Heading back along the south shore, we photographed picture-postcard Peggy’s Cove, and in Mahone Bay got the last room at the Heart’s Desire B&B and had a fine dinner at Mimi’s Ocean Grill next door. In Lunenburg, we watched the schooner BLUENOSE II being fitted out and in Shelburne, we stayed at the handsome 1785 Cooper’s Inn and savored a gorgeous dinner at Charlotte Lane, which had just won provincial restaurant-of-the-year honors.
Then at week’s end, after 611 miles of driving, we were in the Rodd Colony Harbour Inn back in Yarmouth, watching as SCOTIA PRINCE docked to take us home.
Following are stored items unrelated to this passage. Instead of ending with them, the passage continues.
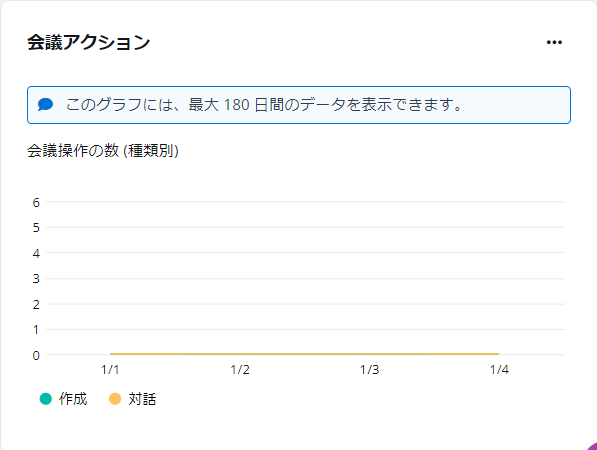Viewport: 597px width, 450px height.
Task: Click the 作成 legend label
Action: coord(73,399)
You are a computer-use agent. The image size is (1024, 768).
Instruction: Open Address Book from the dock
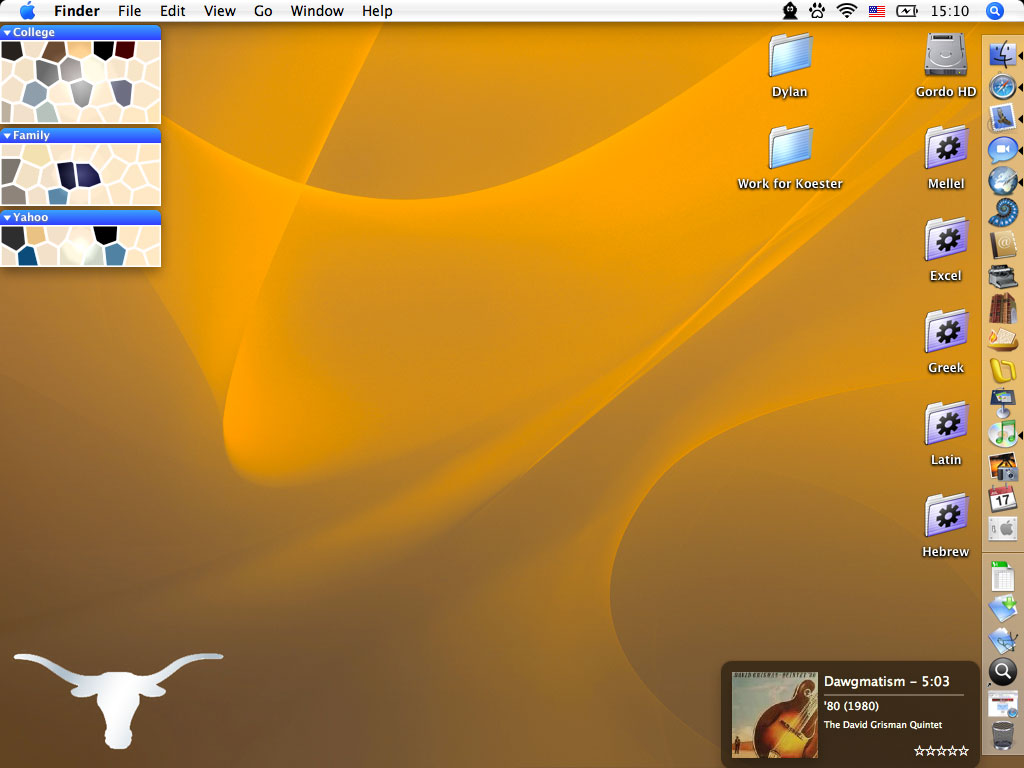[1002, 244]
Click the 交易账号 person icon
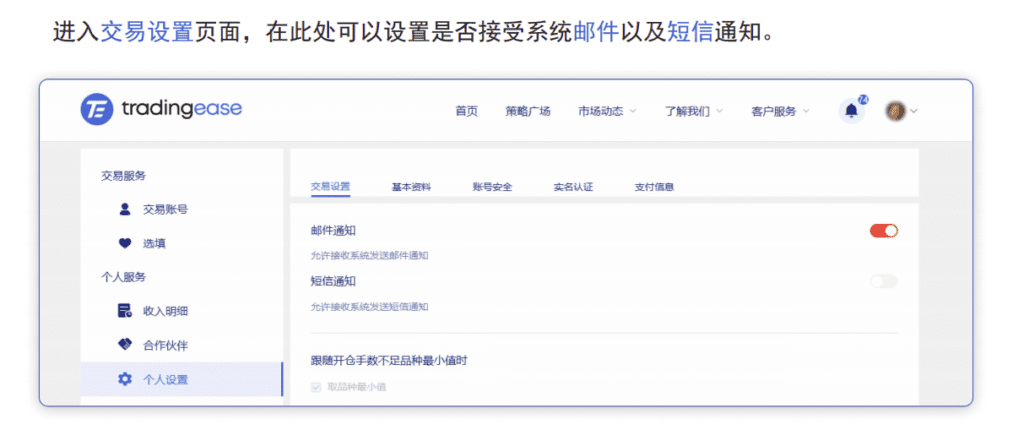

The rocky voyage from Portland forgotten, we looked forward to the daylong sail back to Maine. We would lounge on deck, enjoy the sun and the sea air and maybe see whales. And for the first two hours, as the Nova Scotia coastline receded behind the ship’s wake, we stretched out in deck chairs on the sun deck. I was back on our cruise on ARAGUAYA in these waters, playing deck tennis and shuffleboard and listening to a band made up of crew members playing “Swanee.”
But when we went below for lunch the hazy sun had disappeared, the sky had darkened, the wind had freshened and SCOTIA PRINCE began once more to roll. We made it through our meal and clambered out on deck, only to be turned back, once more, by stinging salt spray whipping off the crests of angry, gray waves.
From somewhere in the ship we heard a band playing, but with the deck dancing under our feet, we had no choice but to ignore the gaiety and retreat to our day cabin. There we hid for the remainder of the 11-hour voyage, trying in vain to nap. As before, I had fortified myself with seasick pills, but Bev, relying on a motion-sickness wristlet loaned by a friend, was getting increasingly queasy.
And so we spent the last hours of our holiday, prone in our bunks or peering out through a porthole at the leaden ocean. By nightfall, the ship’s motion had eased as we entered Portland harbor and docked. Then, huddled against a hard rain, we lumbered down the gangplank to inch through customs, joining fellow passengers in, gosh, the voyage was rough, and how seasick were you?
Nova Scotia was wonderful, and we’ll go back. But, next time we’ll avoid the Gulf of Maine in early May. Or, maybe we’ll drive – smoothly, all the way.
Raymond J. Blair of Cape Elizabeth is a somewhat retired journalist.